Volutamente o no il film suggerisce che è esagerato pensare le preghiere come risolutrici dei problemi di piccoli esseri umani, tutte quelle mani giunte non sistemeranno i guai che noi stessi ci andiamo a cercare, non riusciranno a far sì che il papa voluto a tutti i costi si sobbarchi il gravoso compito di guidare il gregge (dei cardinali o degli uomini comuni?). È una delega troppo grande, deresponsabilizzante forse, sostenere che “ciascuno di noi è frutto di un pensiero di Dio”, o pretendere che uomo e papa siano la stessa cosa. Il dubbio affiora dalle parole stesse del Segretario di Stato (Renato Scarpa): “Il papa è deciso dai cardinali e… da Dio”. Possibile?


 
Moretti è forse l’unico regista che in un suo film, “La stanza del figlio”, si è soffermato sui necrofori che sigillavano la bara, vedevamo i bulloni che venivano avvitati, dettagli, curiosità, “brutture” o azioni minime che di solito negli schermi vengono evitati. In questo film accade similmente che a conclave riunito – quanti cardinali, quante comparse e quanti santi da salmodiare - vada via la corrente e un cardinale prenda un gran ruzzolone: ecco, ha umanizzato queste persone in odor di santità, ha pensato a un particolare che le cerimonie non mostrano.
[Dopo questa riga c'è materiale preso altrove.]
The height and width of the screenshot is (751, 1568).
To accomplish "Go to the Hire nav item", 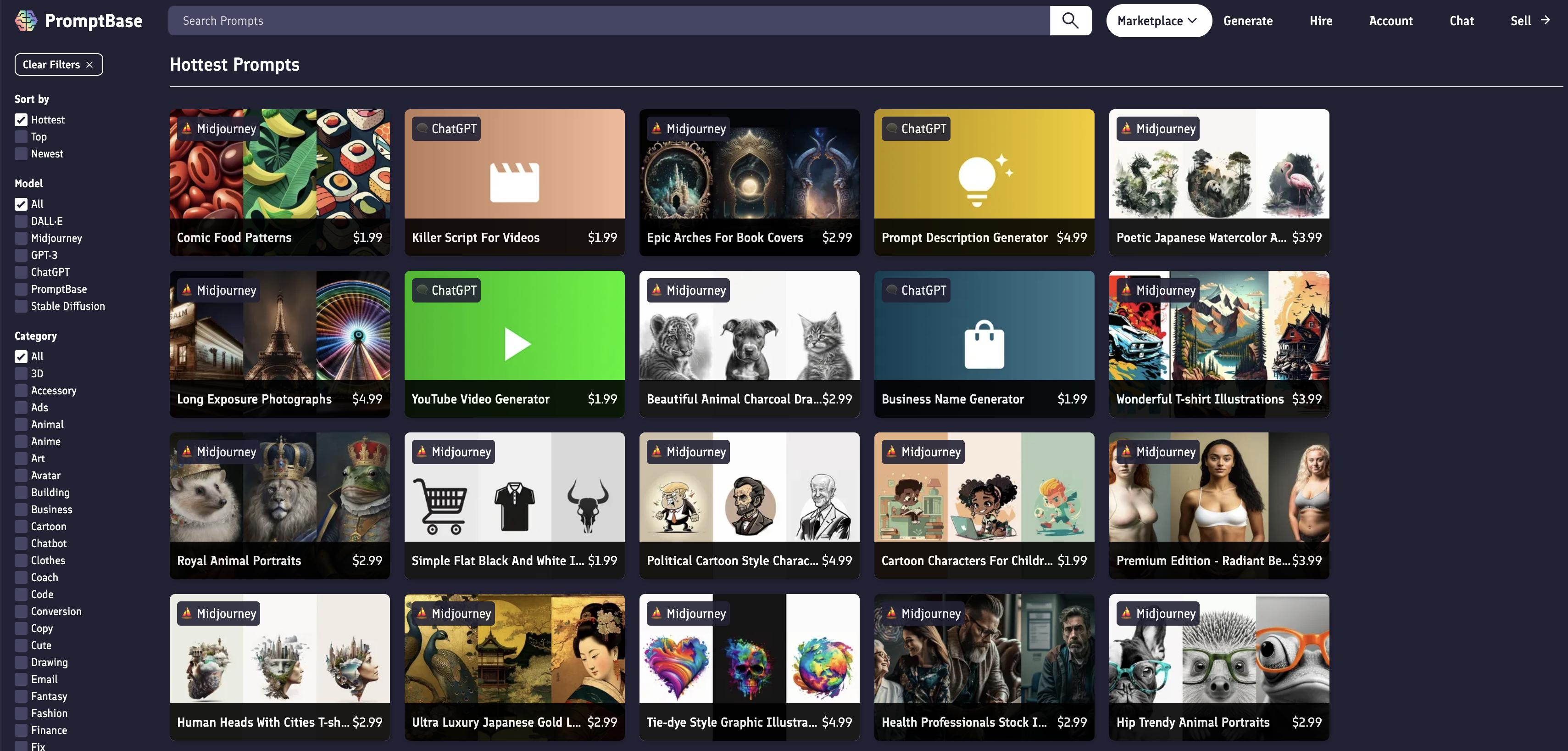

Nel silenzio del voto poi sembrano affiorare lotte intestine, i nervosismi, ma soprattutto i “Non io, Signore!” delle fumate nere; alla fumata bianca c’è in essi come un senso di liberazione, di responsabilità scampata e buttata sulle spalle del pastore designato. Al “non sum dignus” di costui gli uomini di corte devono precipitosamente ricorrere all’assistenza psichiatrica per il poveretto, pure se “anima e inconscio non possono coesistere”, ma un papa s’ha da fare. Il rito, come un giocattolo, non va rotto.
 
Bellissimo film, comico e riflessivo insieme. C’è una grande distanza tra l’establishment ecclesiastico, la pregiatissima bara del papa morto ad inizio film sul sagrato di San Pietro, e i fedeli che cercano soddisfacimento a bisogni molto terreni. Avrei solo aggiunto un lungo e liberatorio uragano di applausi da parte dei fedeli che affollavano Piazza San Pietro quando il papa, infine, ammette urbi et orbi di non essere lui quello adatto a condurre la Chiesa. Non fu viltà ma voglia di umano.